To reveal the potential relationships among the three stakeholder categories, the Louvain clustering algorithm [26] is applied to the airspace-system unsafe-event network for community detection. The Louvain algorithm is a widely used method based on multi-level modularity optimization, which efficiently partitions large networks into communities characterized by dense internal connections and sparse external links. This method partitions nodes into communities characterized by high internal cohesion and low external coupling, maximizing intra-community connection strength while minimizing inter-community links, and achieves large-scale clustering at multiple resolutions without predefining the number of communities.

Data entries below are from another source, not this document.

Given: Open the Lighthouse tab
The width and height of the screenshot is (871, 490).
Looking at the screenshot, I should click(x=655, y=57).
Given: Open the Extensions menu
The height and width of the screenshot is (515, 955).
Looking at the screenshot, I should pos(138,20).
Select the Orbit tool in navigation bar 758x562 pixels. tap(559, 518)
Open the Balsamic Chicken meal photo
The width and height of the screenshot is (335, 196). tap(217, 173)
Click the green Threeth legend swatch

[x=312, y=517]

Applying the Louvain algorithm to the constructed unsafe-event network separates event nodes into distinct modules, with nodes in the same module depicted in the same color. The result is an unsafe-event network divided into three modules, as shown in Figure 7. Within each module, event nodes exhibit relatively dense interconnections, whereas connections between nodes in different modules are comparatively sparse.

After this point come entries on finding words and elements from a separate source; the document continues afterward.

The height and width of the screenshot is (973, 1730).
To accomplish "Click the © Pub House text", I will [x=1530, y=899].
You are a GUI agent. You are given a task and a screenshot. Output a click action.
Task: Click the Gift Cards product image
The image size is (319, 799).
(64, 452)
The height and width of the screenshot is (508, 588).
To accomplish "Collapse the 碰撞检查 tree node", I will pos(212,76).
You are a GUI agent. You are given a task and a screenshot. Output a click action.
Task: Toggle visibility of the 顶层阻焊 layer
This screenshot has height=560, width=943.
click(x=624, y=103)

In high-risk events, the Controller stakeholder contributes the greatest number of key nodes, reflecting that failures or operational vulnerabilities within the Air Traffic Management System have the most significant impact on airspace safety; the Operator and User stakeholders each account for approximately 30% of the key nodes, indicating that unsafe events often arise from a combination of resource-provision and user-behavior factors.
From the three-stakeholder perspective, key nodes in the Air Traffic Management System typically exhibit high intervention counts and rapid response times; key nodes in the Airspace Resource System often involve coupling triggers across multiple events and key nodes in the Airspace User System, although relatively few are frequently connected to events from other stakeholder groups.

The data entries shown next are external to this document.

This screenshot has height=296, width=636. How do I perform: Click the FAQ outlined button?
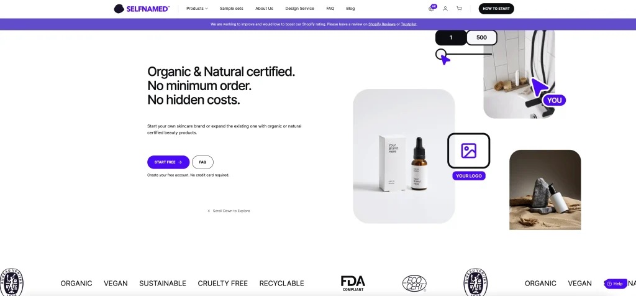click(x=203, y=162)
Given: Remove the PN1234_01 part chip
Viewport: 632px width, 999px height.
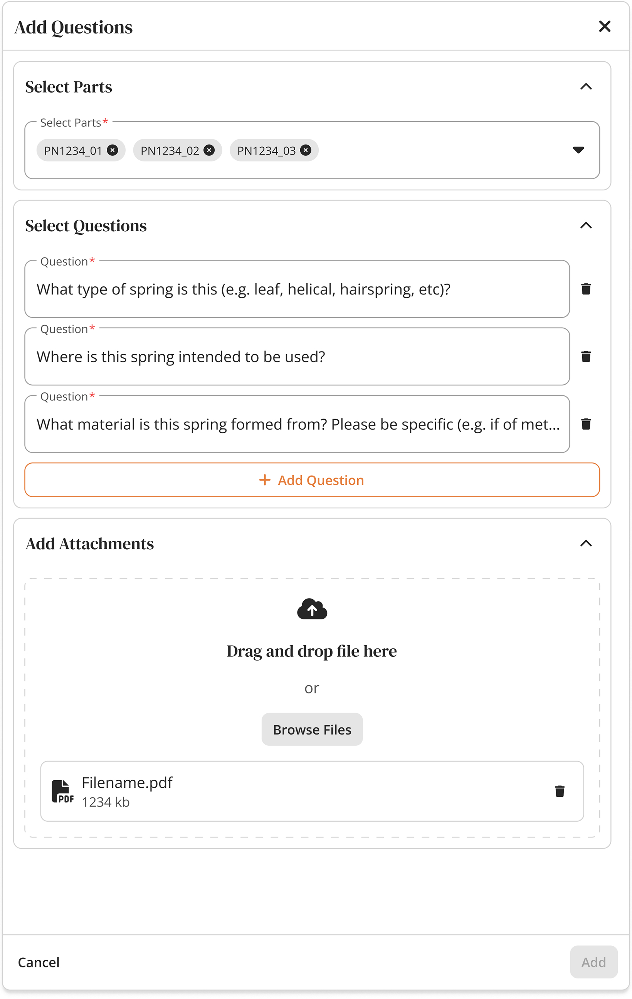Looking at the screenshot, I should click(x=112, y=150).
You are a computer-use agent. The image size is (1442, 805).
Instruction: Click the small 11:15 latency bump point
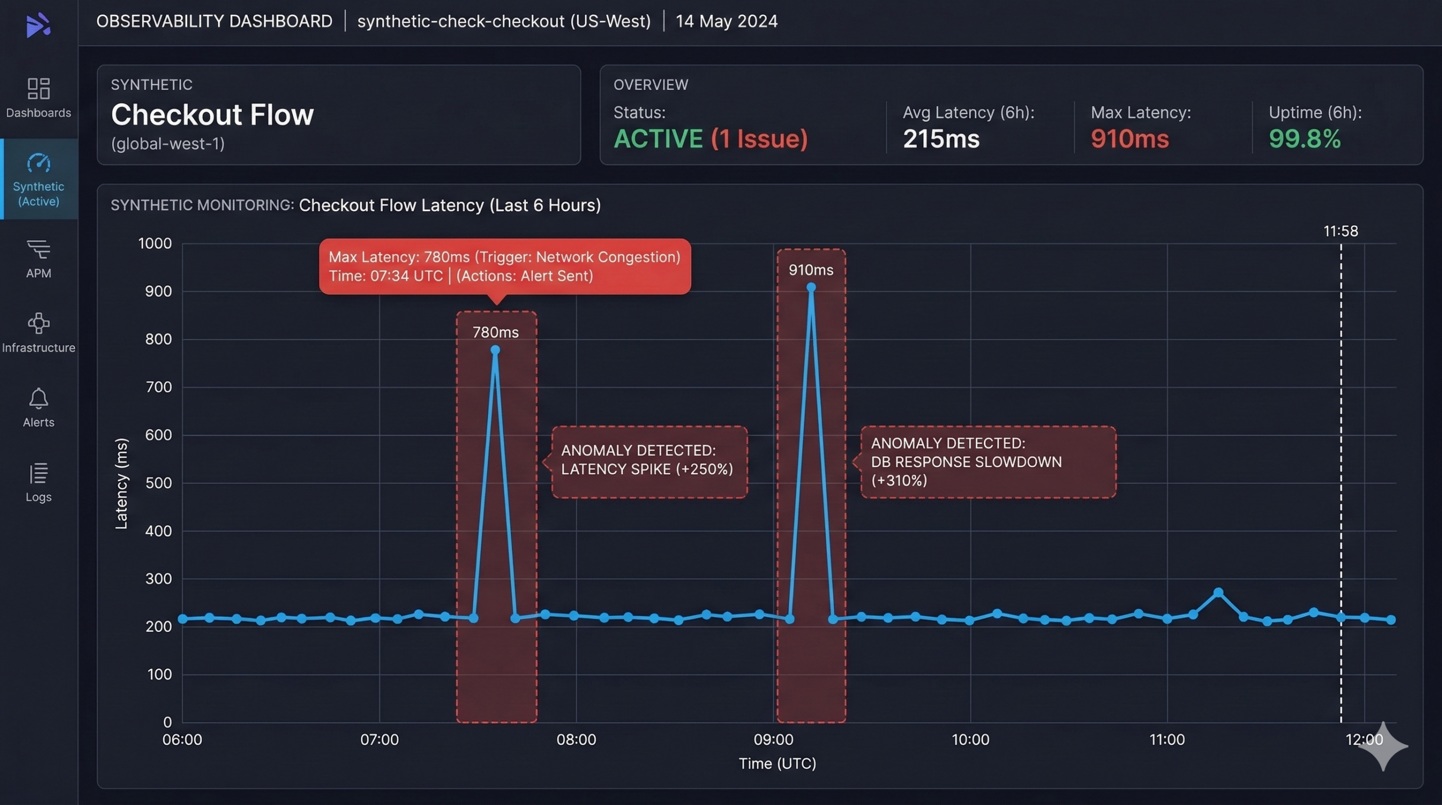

Overall, although these key nodes represent only a small fraction of the network, they constitute its “high-risk backbone,” consistent with existing research showing that safeguarding critical network nodes can markedly enhance system robustness.
Figure 8 presents boxplots of centrality distributions for key nodes associated with the three stakeholder categories. Figure 8 depicts degree centrality, closeness centrality, and betweenness centrality. The boxplots illustrate the differences in each centrality measure among key nodes belonging to the Air Traffic Management System, the Airspace Resource System, and the Airspace User System.
Key nodes of different stakeholder types exhibit significant differences in centrality measures. Controller nodes have the highest overall betweenness centrality, Operator nodes show a markedly higher degree centrality distribution compared with other stakeholders, and User nodes have relatively low degree and betweenness centralities. In terms of closeness centrality, all three stakeholder categories register high values, indicating that these key nodes can typically reach other nodes in the network within a short distance. The closeness centrality of Operator and Controller nodes is slightly higher than that of User nodes, reflecting their more central positions in the network. Although User nodes have low degree and betweenness centralities, their connections via Controller and Operator nodes result in a relatively short average path length to other nodes, thus maintaining high closeness centrality.
These findings demonstrate that the Air Traffic Management System, as the command and dispatch hub, serves as a bridge in the network and exhibits the highest betweenness centrality; Airspace Resource nodes connect numerous User and Controller nodes, and therefore, have the highest degree centrality and Airspace User nodes, being peripheral entities with limited connections, have lower degree and betweenness centralities.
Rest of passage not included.